Schutzwürdige Biotope und Arten
Der Uferstreifen wird vorwiegend von brachgefallenem Grünland gebildet und ist dicht mit Neophyten (u. a. Herkulesstaude) bestanden. Ebenso finden sich Hecken und Reste eines Eichen-Mischwaldes mit Altholzanteil. Im Flachwasserbereich hat sich die Gelbe Teichrose angesiedelt.
Im Jahre 2013 führte die Biologische Station Westliches Ruhrgebiet eine Erfassung der tagaktiven Brutvogelarten durch.[5] Von den insgesamt 56 angetroffenen Vogelarten wurden 32 sicher als Brutvögel eingestuft, darunter zahlreiche für das Ruhrtal typische Wasservögel. Mit Gelbspötter, Dompfaff, Goldammer und Star wurden auch vier in der Vorwarnliste für NRW aufgeführte Rote-Liste-Arten als Brutvögel nachgewiesen.
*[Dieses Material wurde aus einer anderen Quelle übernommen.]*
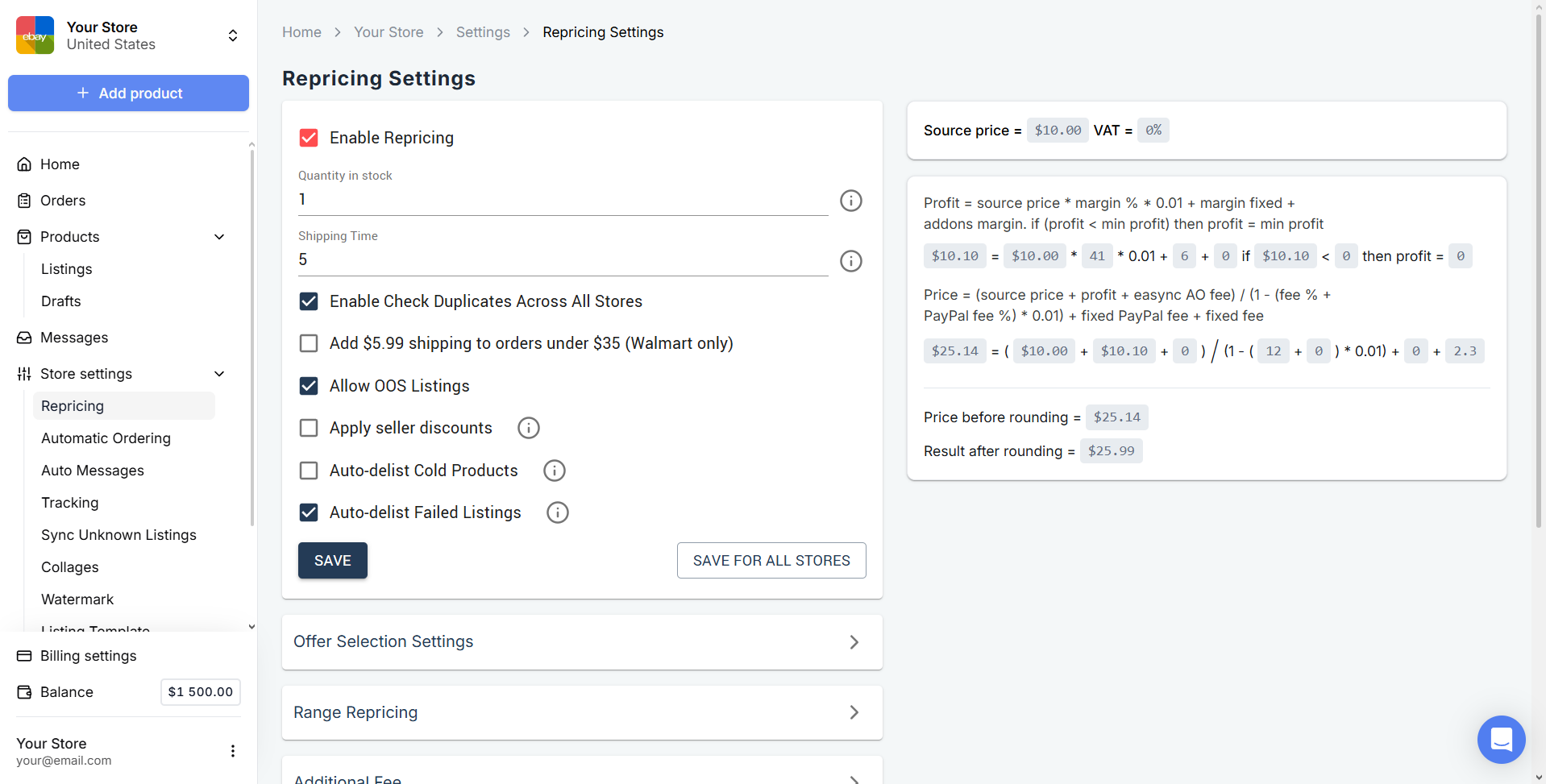Click info icon next to Apply seller discounts
The width and height of the screenshot is (1546, 784).
coord(528,428)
Mit seiner vielfältigen Struktur, seinen Inseln und der Schwimmblattzone stellt das Gebiet ein wichtiges Refugialbiotop für Wasser- und Watvögel dar, denen es Futter-, Versteck- und Nistmöglichkeiten bietet.
Schutzziele
Als Bedrohung werden die Neophytenbesiedelung, die Entnahme von Altholz sowie Trittschäden angesehen. Diesen soll durch geeignete Maßnahmen (Absperrung, Neophytenbeseitigung) entgegengewirkt werden.